**Given passage**
+--
For example, with the sinf function:

When Zidian is enabled, the relevant vcx instruction will be called.
When Zidian is disabled, Arm’s standard library hardfp_sinf function is used.

3.2 Tips for Using Zidian

Enable ACI in the compiler:
- MDK-ARM: Add -mcpu=cortex-m52+cdecp0.
- IAR: Add --cdecp=0 in Extra Options.

In preprocessor macros, define __ZIDIAN_FCAU__ (if you need to replace the floating-point library functions).
In your C code, #include "zidian_math.h" and then freely call sinf(), cosf(), sqrtf(), atan2f(), etc.

After compilation, once the macro switch and instruction support are detected, the compiler will replace these standard functions with the Zidian custom instruction versions.

4. Let’s Benchmark: Before and After Acceleration

Now, it’s time to see the results. We’ll design a scenario to compare the execution time with and without Zidian.

4.1 Designing a “Complex” Test Driver

“Complex” here means repeatedly calling various functions within a large loop. When a function is called thousands or tens of thousands of times, even a tiny optimization can lead to a significant time difference. CRC and floating-point operations (sinf/cosf/sqrtf/atanf) are common in embedded systems, so this example will clearly demonstrate the performance gap.

We place the code in the G32R501's ITCM (Instruction Tightly-Coupled Memory) region and use the DWT (Data Watchpoint and Trace) cycle counter to measure the number of execution cycles.

The overall approach includes:

test_data[] is used for CRC32 calculation.
float_data[] stores radian values from 0 to FLOAT_COUNTS-1.
In a loop, we call dsp_crc32_test() and dsp_trig_test() respectively, using the GET_DWT_CYCLE_COUNT() macro to record the cycle counts before and after execution.
Finally, we print the computation time and results to observe the differences.
+--
**Set task 1**
Set down everything in the Zidian passage from "4. Let’s Benchmark: Before" down to "and without Zidian.", word for word.
**Set task 2**
Tell whether each statement agrees with the Zidian passage, answering yes or no and quoting the words that decide it: (a) In IAR, ACI is turned on by adding --cdecp=0 in Extra Options. (b) When Zidian is disabled, the vcx instruction is still called for sinf. (c) float_data[] is the array used for the CRC32 calculation.
+--
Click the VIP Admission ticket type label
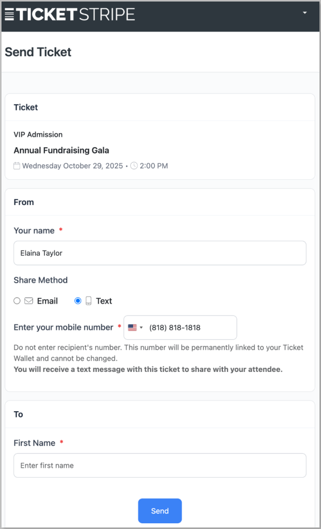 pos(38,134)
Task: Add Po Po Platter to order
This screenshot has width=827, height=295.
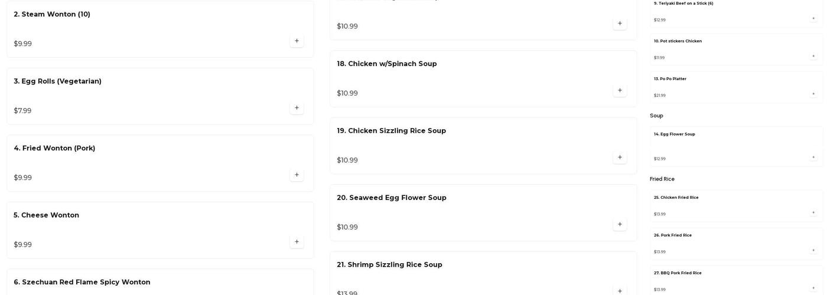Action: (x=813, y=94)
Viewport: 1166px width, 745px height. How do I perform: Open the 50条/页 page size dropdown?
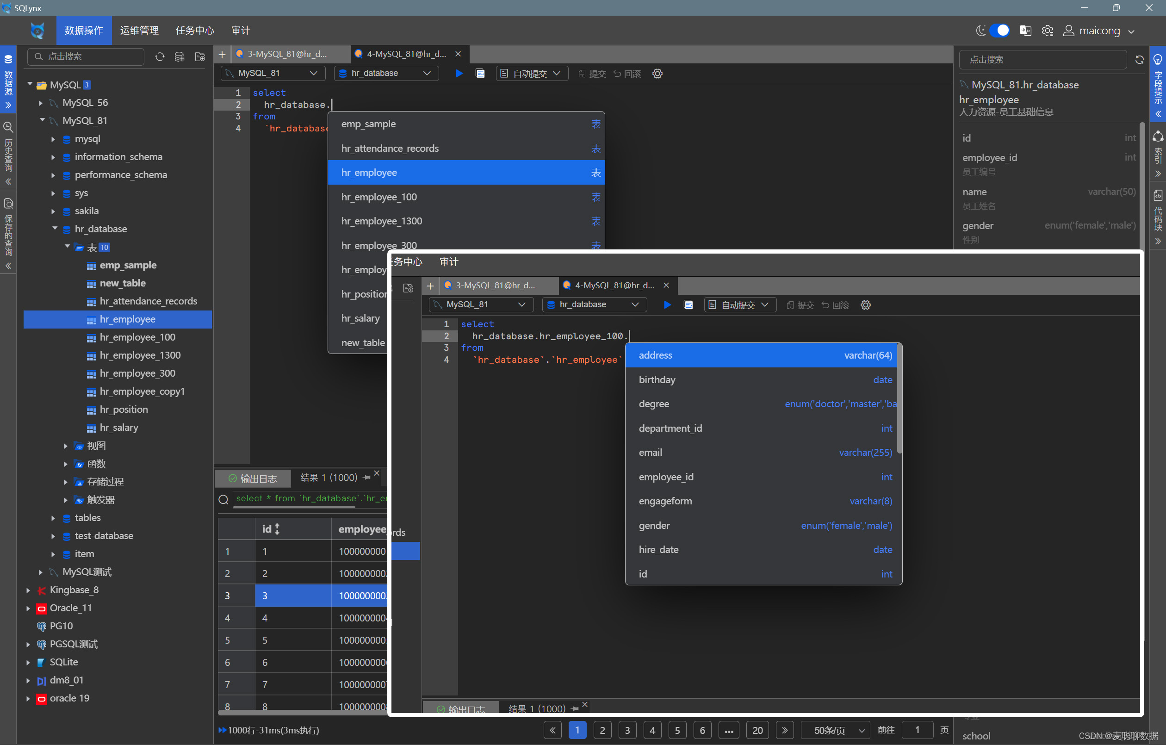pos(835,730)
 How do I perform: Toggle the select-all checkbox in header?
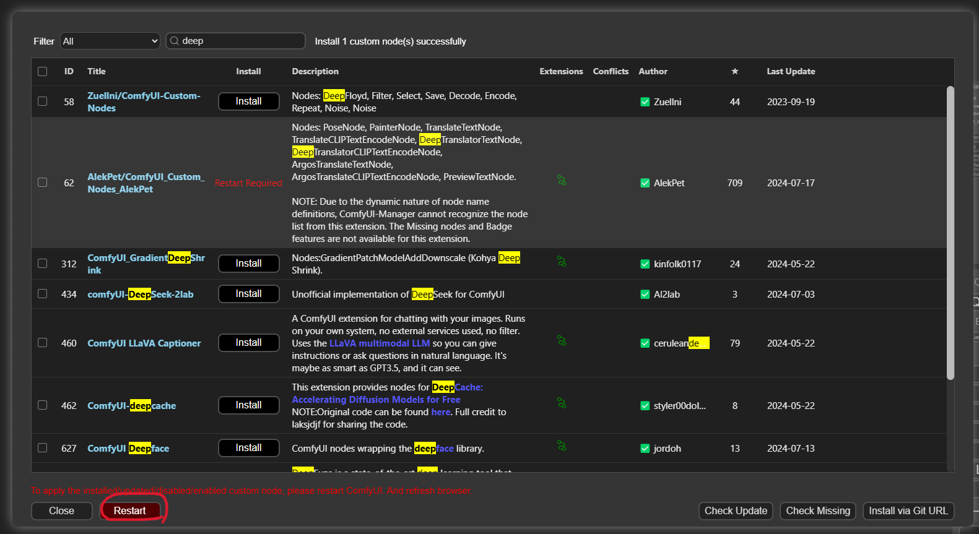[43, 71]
+--
**Exercise response 1**
4. Let’s Benchmark: Before and After Acceleration

Now, it’s time to see the results. We’ll design a scenario to compare the execution time with and without Zidian.

**Exercise response 2**
(a) Yes: "IAR: Add --cdecp=0 in Extra Options."
(b) No: "When Zidian is disabled, Arm’s standard library hardfp_sinf function is used."
(c) No: "test_data[] is used for CRC32 calculation."